Чи вернулся, когда я допивала чай.
Когда он вошел и увидел меня, его глаза засияли счастьем. Он скинул пиджак у дверей, подошел ко мне, наклонился и прошептал:
– Привет, любимая.
Наверное, планировался быстрый приветственный поцелуй… но что-то явно пошло не так. В какой-то момент что-то разбилось, и только после я осознала, что давно сижу на руках у Адзауро, и мы все так же целуемся, потеряв счет времени.
– А мне никогда не нравился императорский фарфор, – сказал Чи, обозначив, что конкретно разбилось, и вернулся к моим губам.
Безумное ощущение счастья…
Безумие в ощущении счастья…
Сумасшествие, разделенное на нас двоих…
И осознание, что тебе не нужен ни сон, ни еда, ни вообще ничего, кроме него. Мы жили прикосновениями, мы дышали друг другом, мы не могли остановиться и не хотели останавливаться. И не важно, что, где и как, где мы, куда идем, куда летим, что делаем – главное, чувствовать, как его рука сжимает мою, главное, ощущать его присутствие рядом.

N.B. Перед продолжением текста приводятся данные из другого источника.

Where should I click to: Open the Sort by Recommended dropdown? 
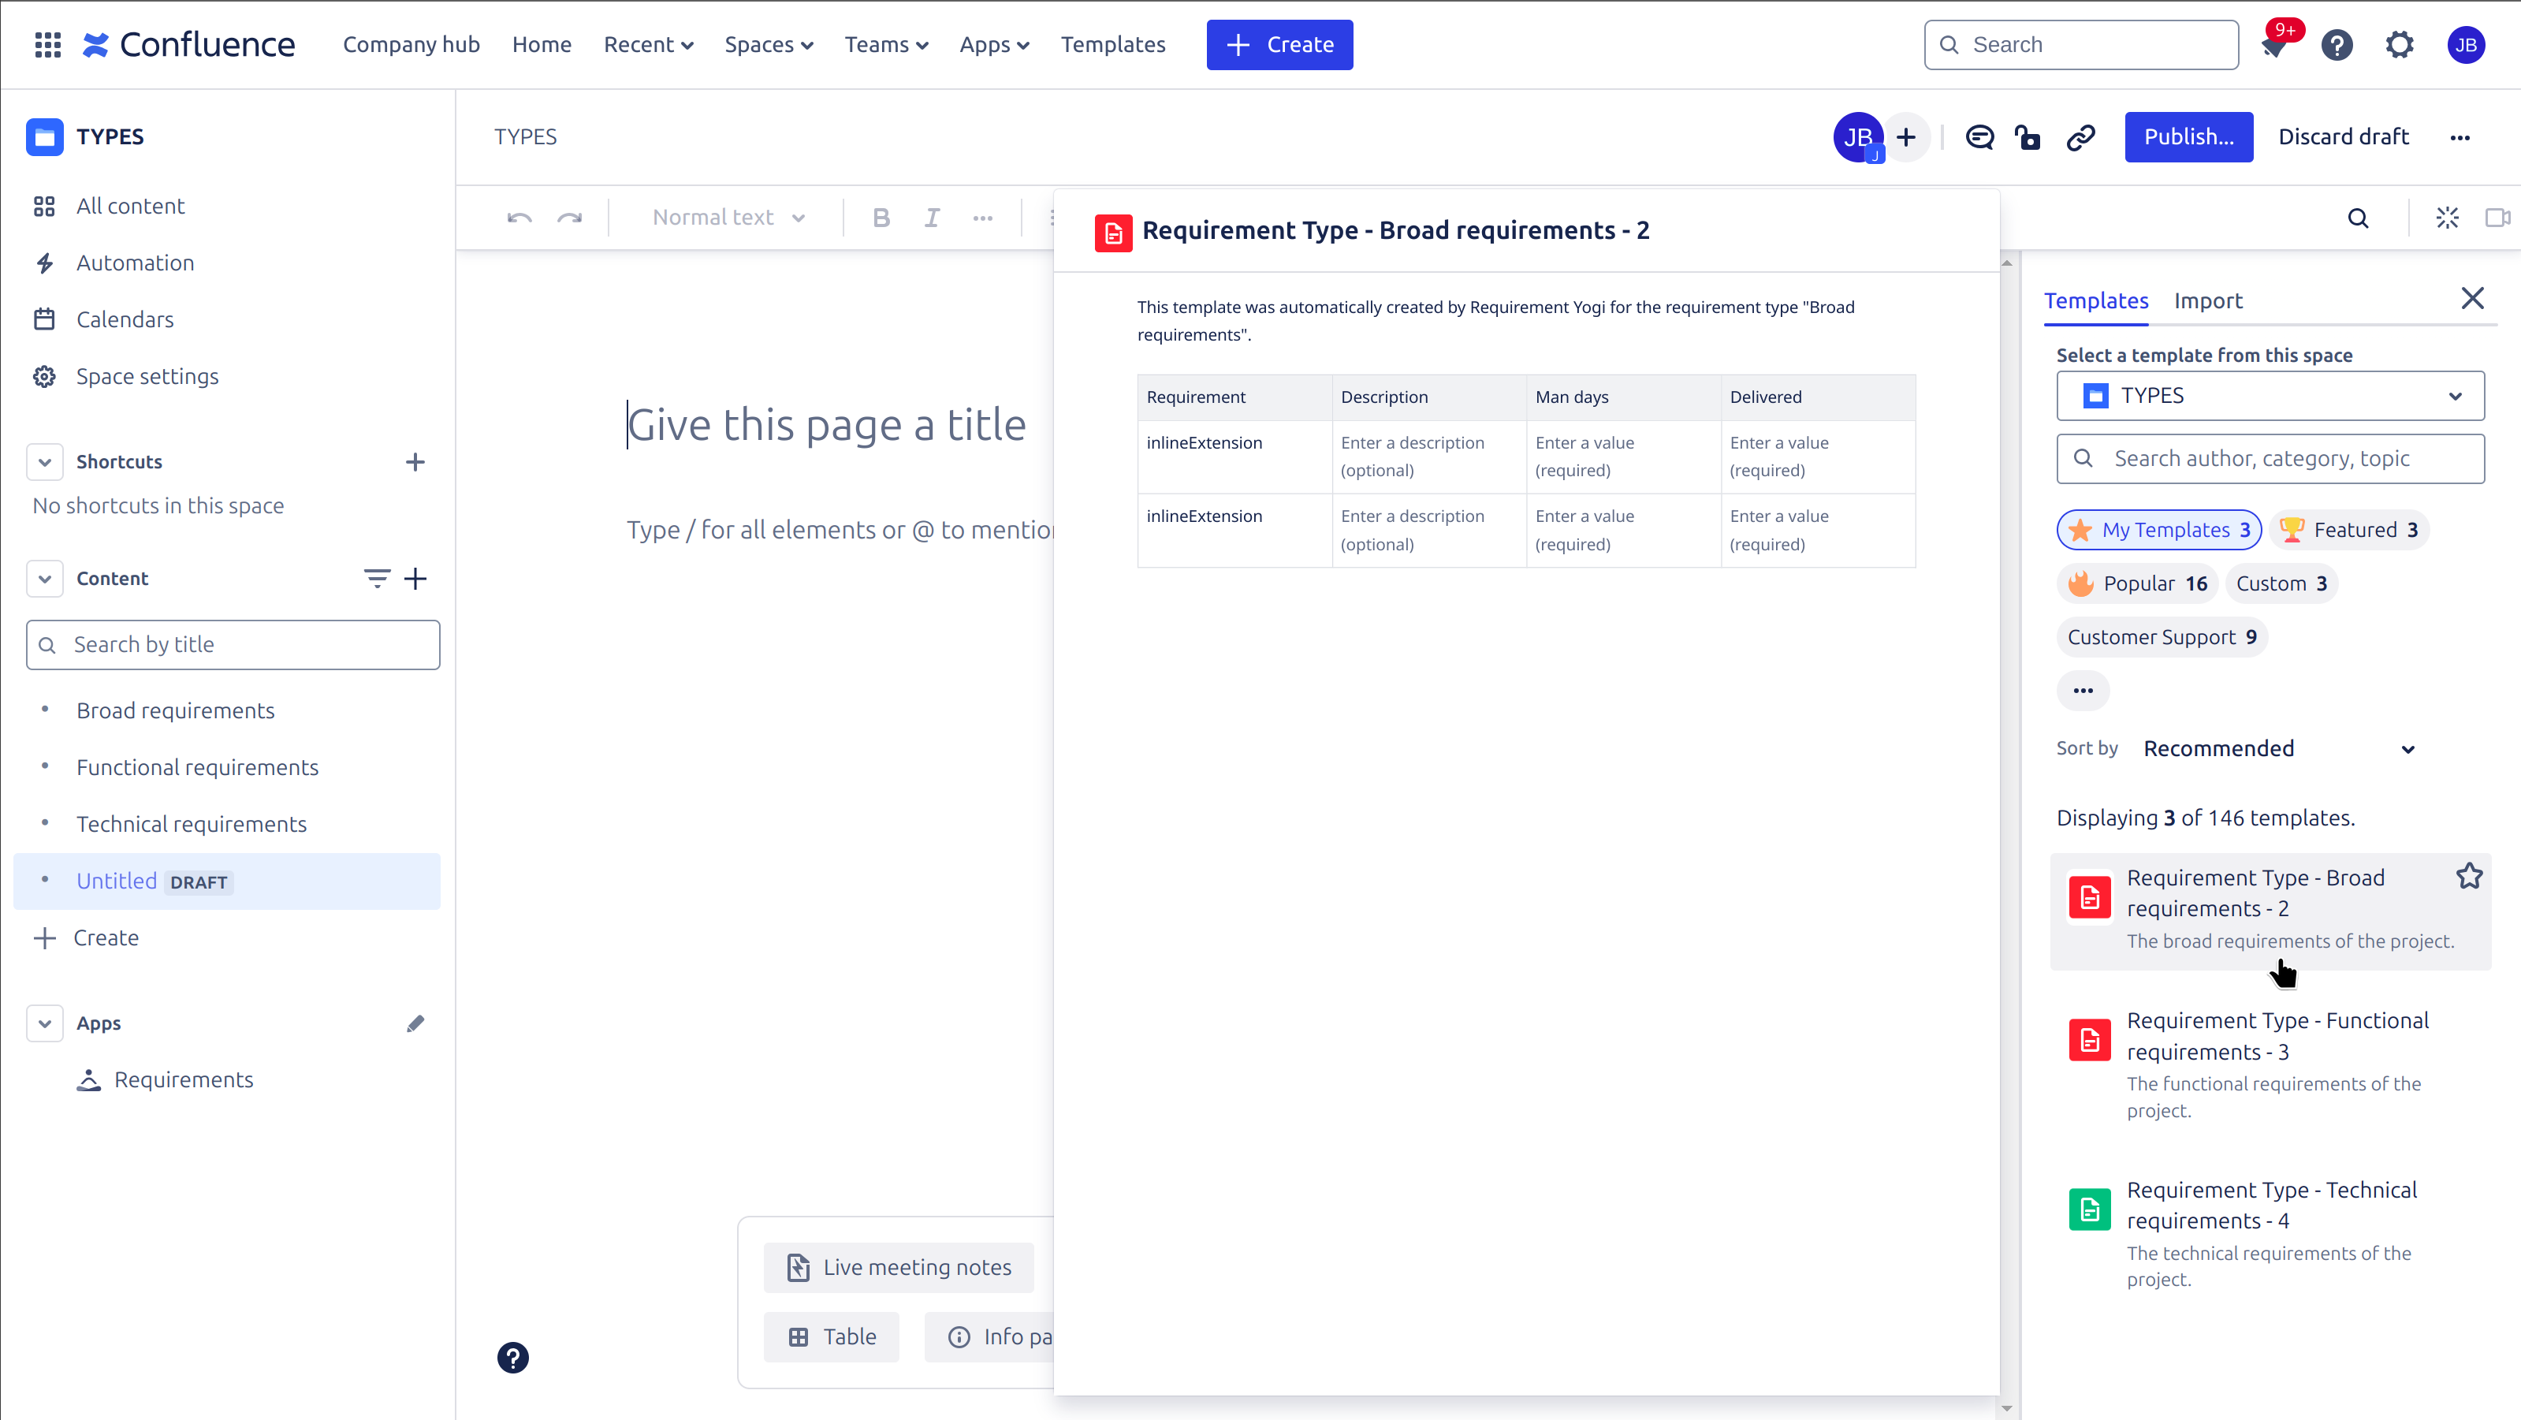point(2277,749)
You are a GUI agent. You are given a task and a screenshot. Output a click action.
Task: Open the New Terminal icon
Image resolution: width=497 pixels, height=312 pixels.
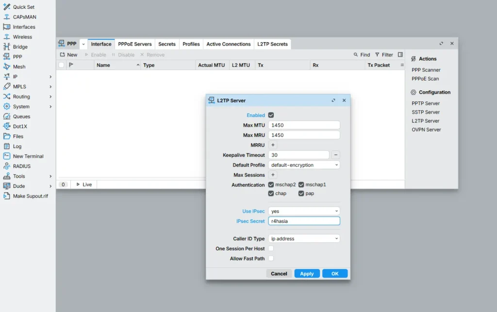click(7, 156)

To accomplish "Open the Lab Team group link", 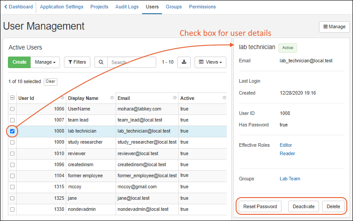I will 289,179.
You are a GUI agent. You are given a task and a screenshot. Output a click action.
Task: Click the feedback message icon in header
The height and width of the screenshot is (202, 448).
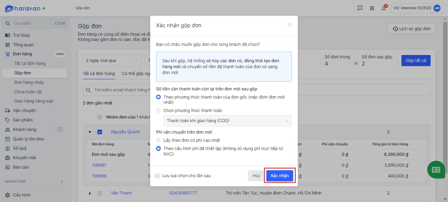tap(360, 8)
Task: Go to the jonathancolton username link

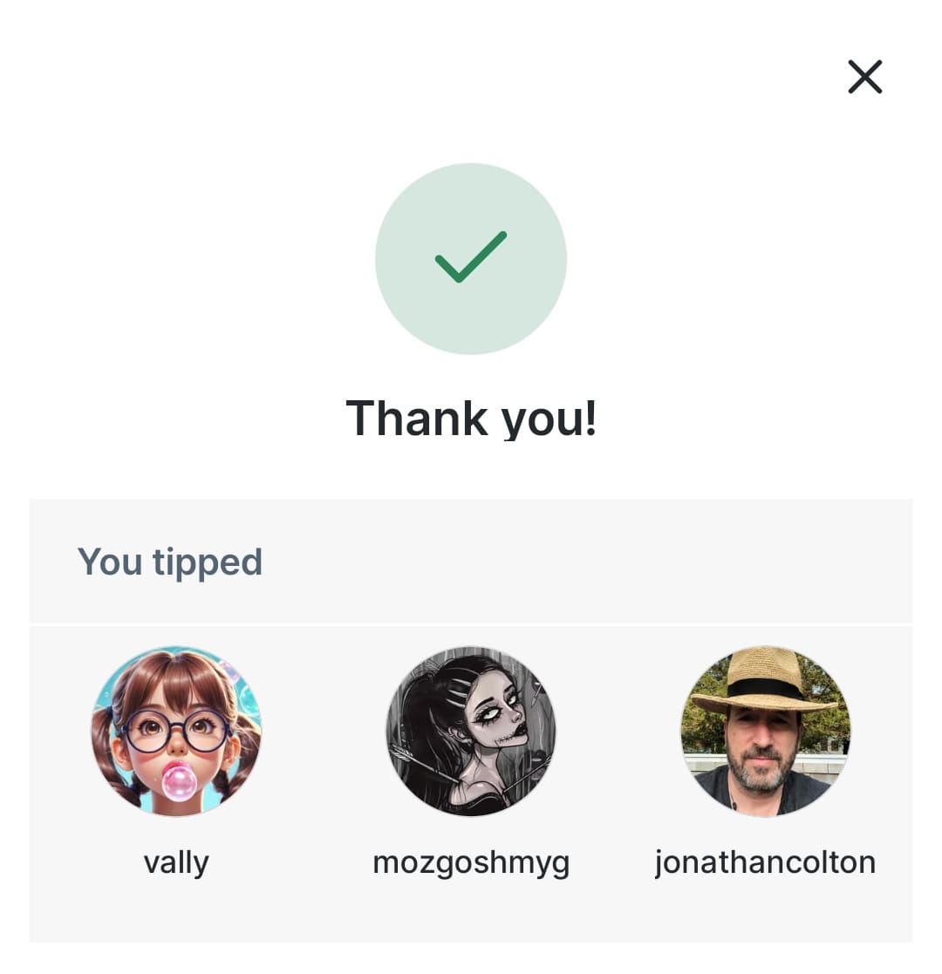Action: pos(765,862)
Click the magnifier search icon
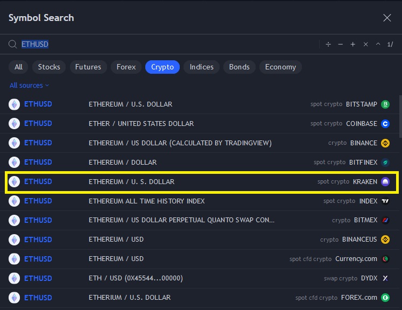 (13, 44)
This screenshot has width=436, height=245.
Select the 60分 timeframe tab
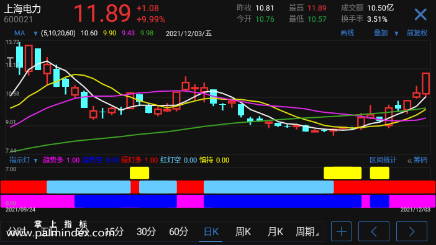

Мы не досыпали – нам было плевать. Не доедали, часто забывая про еду, потому что одно соприкосновение рукавами, и к дерсенгам обед, ужин или завтрак. Мы потеряли ощущение мира и строили свой, личный, для себя.
А потом что-то пошло не так.
Сначала я списала это на переутомление от тех постельных упражнений, после которых не оставалось сил даже двигаться. Потом на еду и слишком поздние завтраки.
Но в одно утро я, едва заснувшая после очередной изматывающей нежностью ночи, с трудом добежала до ванной.
Чи подскочил мгновенно, догнал, поддержал, придержал волосы. А после напряженный, побледневший от тревоги вымыл меня в душе и вызвал врача, наплевав на все мои убеждения, что все в порядке, просто переутомилась… секс вообще штука утомительная, как оказалось.
Доктор, сухонький пожилой мужчина, первым делом взял кровь на анализ, который провел тут же, и сообщил нервному, вконец бледному Адзауро, что я беременна.